Recovery of oocysts with the Dynal and Crypto-Scan IMS kits was performed according to the instructions provided by the manufacturers (Dynal, Lake Success, N.Y., and Clearwater Diagnostics, Portland, Maine, respectively). The suitability of IMS-recovered oocysts for molecular analysis was demonstrated by PCR after three cycles of freezing (−70°C) and thawing (65°C), followed by incubation (99°C) for 5 min, to lyse the oocysts. A 361-bp fragment of the C. parvum heat shock protein gene (hsp70) was amplified by using previously described primers (21). The infectivity of IMS-recovered oocysts from seeded environmental water concentrates was determined by in vitro cultivation on monolayers of the continuous human cell lines Caco-2 (ATCC HTB37) and HCT-8 (ATCC CCL244). Following IMS and with oocysts still attached to the paramagnetic beads, a conventional in vitro excystation procedure was performed (6). The oocyst-paramagnetic bead complex (OBC) was incubated in 300 μl of Hanks’ balanced salt solution (Sigma Chemical Co., St. Louis, Mo.) containing 0.7% bile and 50 μl of sodium bicarbonate (5 mM) at 37°C for 3 h, without vortexing, instead of 0.1 M HCl as used in the normal disassociation procedure. The disassociated beads were removed by magnetic capture along with unexcysted and empty oocysts, leaving a suspension of purified sporozoites.
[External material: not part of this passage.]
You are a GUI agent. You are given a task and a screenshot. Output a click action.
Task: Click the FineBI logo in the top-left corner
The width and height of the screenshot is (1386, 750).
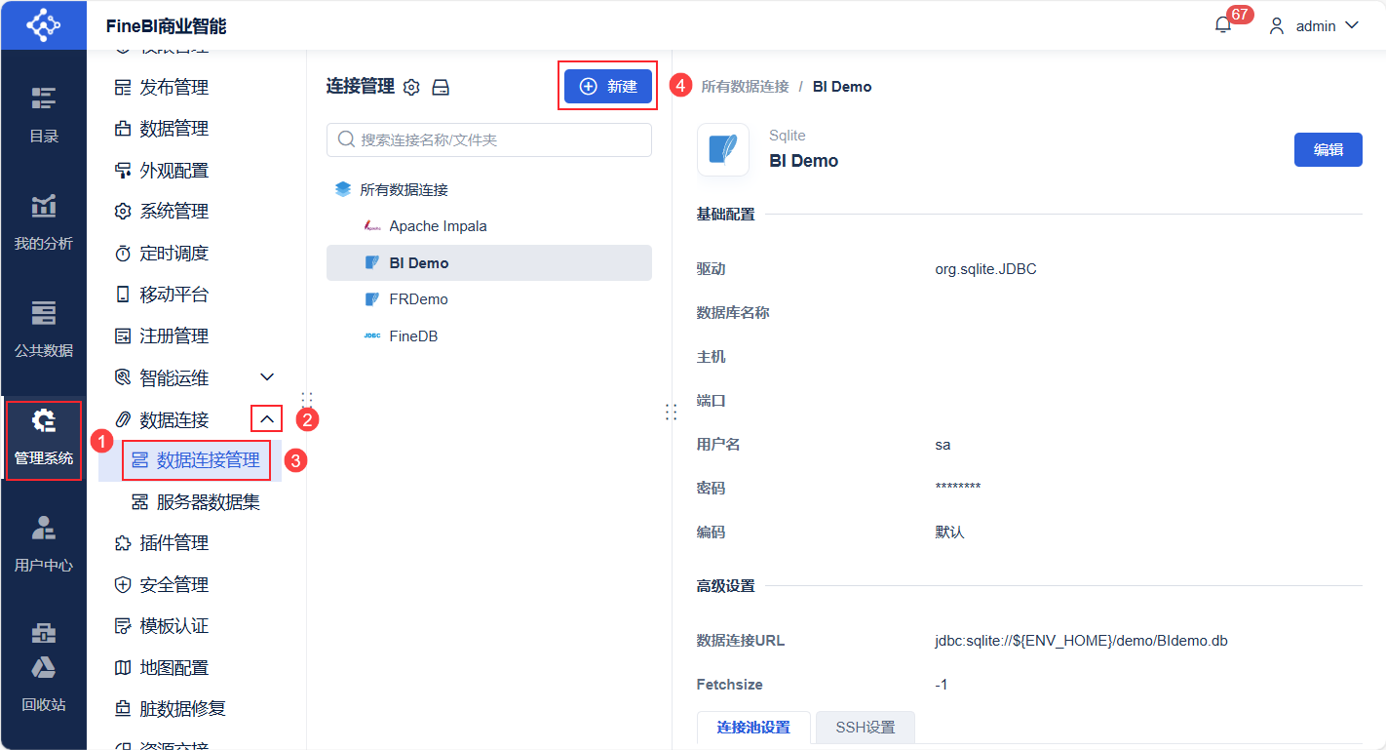click(x=43, y=24)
The sporozoites were resuspended in 3 ml of Eagle’s minimal essential medium (Sigma) or RPMI 1640 (Sigma) containing 0.1% bovine serum albumin and then inoculated onto Caco-2 or HCT-8 cell monolayers, respectively, and grown in single-well chamber slides (Erie Scientific, Portsmouth, N.H.) as described previously (21). Infections were detected by RT-PCR of C. parvum-specific mRNA according to previously described methods which have been used to demonstrate infectivity of 10 oocysts or fewer (21). Control RT-PCR amplifications were performed on the extracted mRNA by using primers that amplified a 600-bp fragment from mRNA transcripts of the GAPDH (glyceraldehyde-3-phosphate dehydrogenase) gene present in the human cells (Stratagene, La Jolla, Calif.). Amplification products were visualized by ethidium bromide staining of an agarose electrophoretic gel.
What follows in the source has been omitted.